Boomers Embraced Change

Recently, Mister Boomer observed a group of teenage boys horsing around (as our parents used to say) while walking down the street. They were punching each others’ arms and running away, like some sort of tag game, until one boy pulled pennies out of his pocket and started hurling them at his friends. They, in turn, picked the coins up and hurled them back, until all efforts focused on hitting one kid. When the dust settled and the group walked on, Mister B saw a couple of dozen pennies littering the sidewalk. He had seen abandoned pennies on this walk before, and wondered about their presence. After testing the hypothesis that by picking them up, all the day he would have good luck, to no avail … at least now he knew how and why they got there.

What was surprising to Mister B was the casual way in which these teens threw away money — yet after a little thought, it wasn’t surprising at all. They live in a time when a penny buys virtually nothing. In our boomer years, a penny could buy ten caramel swirl candies or two root beer candies. Five pennies bought a premium candy bar. Just ten pennies bought a McDonald’s hamburger. Boomers were used to carrying change, because it was spendable income.

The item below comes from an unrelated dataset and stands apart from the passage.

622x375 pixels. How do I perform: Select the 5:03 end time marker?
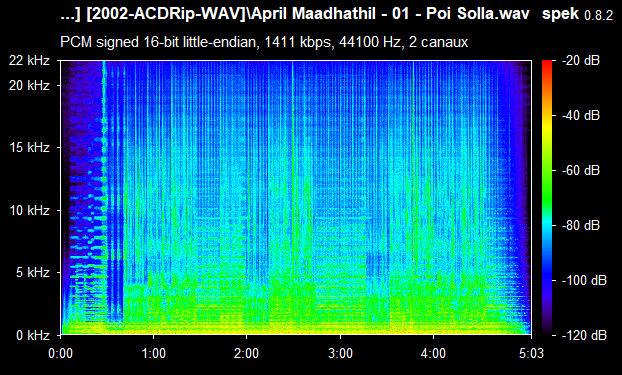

Mister Boomer recalls in his early days, on occasion his father would race his kids back to the car in a shopping center parking lot. (Please don’t even THINK of such a thing as kids running through a parking lot these days.) As he ran, he’d have to grab his pants pocket to quell the jingling of all the change, which, if he hadn’t, would find its way out onto the pavement, thereby letting his kids win the race. His father carried a lot of change, and counted it out, coin by coin, to cashiers in supermarkets and ice cream parlors, department stores and drive-in theaters. Change was good.

Mister Boomer still has the first wallet he was ever given, though it has long been out of service due to its condition. The zippered leather wallet opened to an area containing picture-holding sleeves on one side, and a snap-closure change pocket on the other. Women regularly carried change purses, and many boomer women do so to this day.

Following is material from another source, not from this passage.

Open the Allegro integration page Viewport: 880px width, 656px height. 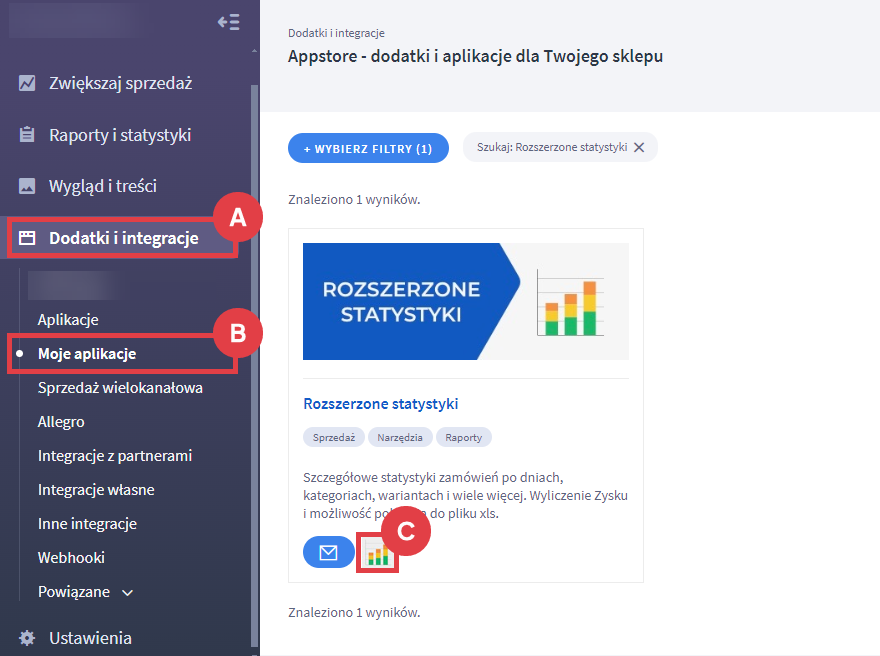[x=61, y=422]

Somewhere in the late sixties, there was a sea change in Mister B’s dad, and he no longer wanted to carry it. Instead, he’d stockpile any coins he got until they got unmanageable. Then he’d give Mister B coin sleeves that he picked up from the bank, and asked him and his sister to pack the correct amount into the sleeves. Often he’d give the kids a roll of pennies or nickels as payment for services rendered. When he passed away, Mister Boomer and his siblings discovered boxes full of jars in his room that contained what was probably years of loose change. There was so much change that it brought the supermarket coin machine to its knees, as a voice from within it said, “Please wait. My, you have a lot of coins.”

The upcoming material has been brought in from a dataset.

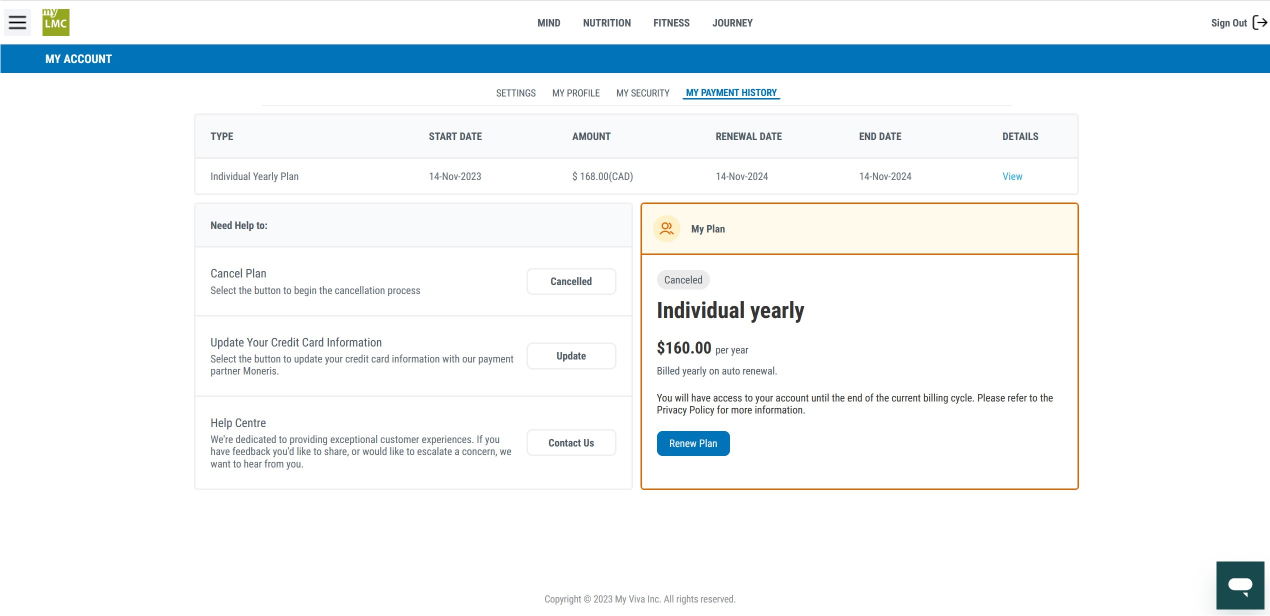Select the My Profile tab

(576, 93)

It turns out, he wasn’t alone. Many boomers picked up the habit of not carrying change lest it ruin the line of their trousers (we talked like that back then). By the 1970s, large water jugs were commonplace in boomer apartments, slowly filling with pennies or mixed change. Nonetheless, change was still money. There were many times Mister B recalled friends raiding their change jug for gas money.

Today we are at a crossroads concerning the use of coins. It was once thought that coins would always be necessary as long as there were vending machines, but the advance of electronic payment methods has rendered that argument useless. Then there was the fiasco of the dollar coin by the U.S. Mint. There have been predictions that we were heading toward not only a coinless future, but a cashless one, which have been bantered around for a couple of decades now. At this point, the Federal Reserve Bank of San Francisco has stated in a recent study that cash is still the preferred method of payment for roughly half of all transactions less than $50 in the U.S.

Even still, it looks like boomers lived during the Golden Age of Coins and Loose Change. Millennials (people aged 18-34) are changing the landscape on how transactions are paid. Studies show they currently use cash more than any other method, but that is only because they don’t want to incur debt through a credit card. Their preferred method, according to multiple sources, would be an electronic transfer via smartphone. Mister Boomer has observed millennials paying for a pack of gum with a debit card. As it turns out, this is not unusual as BankRate.com says one in three millennials pay daily transactions with debit cards. Capital One, the credit card company, chimes in that one in four millennials say they rarely or never carry cash because it’s “too inconvenient.” Business Insider adds that in their survey, 40 percent of millennials would give up cash today if easily workable methods could replace it. Apple, Amazon, Pay Pal and a host of others are attempting to do just that.

In 2015, a growing Chinese middle class made more purchases via smartphone than on computers. The pace of Internet purchases in the U.S. via smartphone is also increasing by leaps and bounds. By 2021, home personal digital assistants are expected to expand by 84 percent. Instead of reaching into a pocket for change in a brick-and-mortar business, you’ll speak to a disembodied voice that will arrange a purchase for you, and debit the money from your account.

What memories of loose change do you have, boomers? Are you lamenting the decline of cash and coins, or do you embrace this change?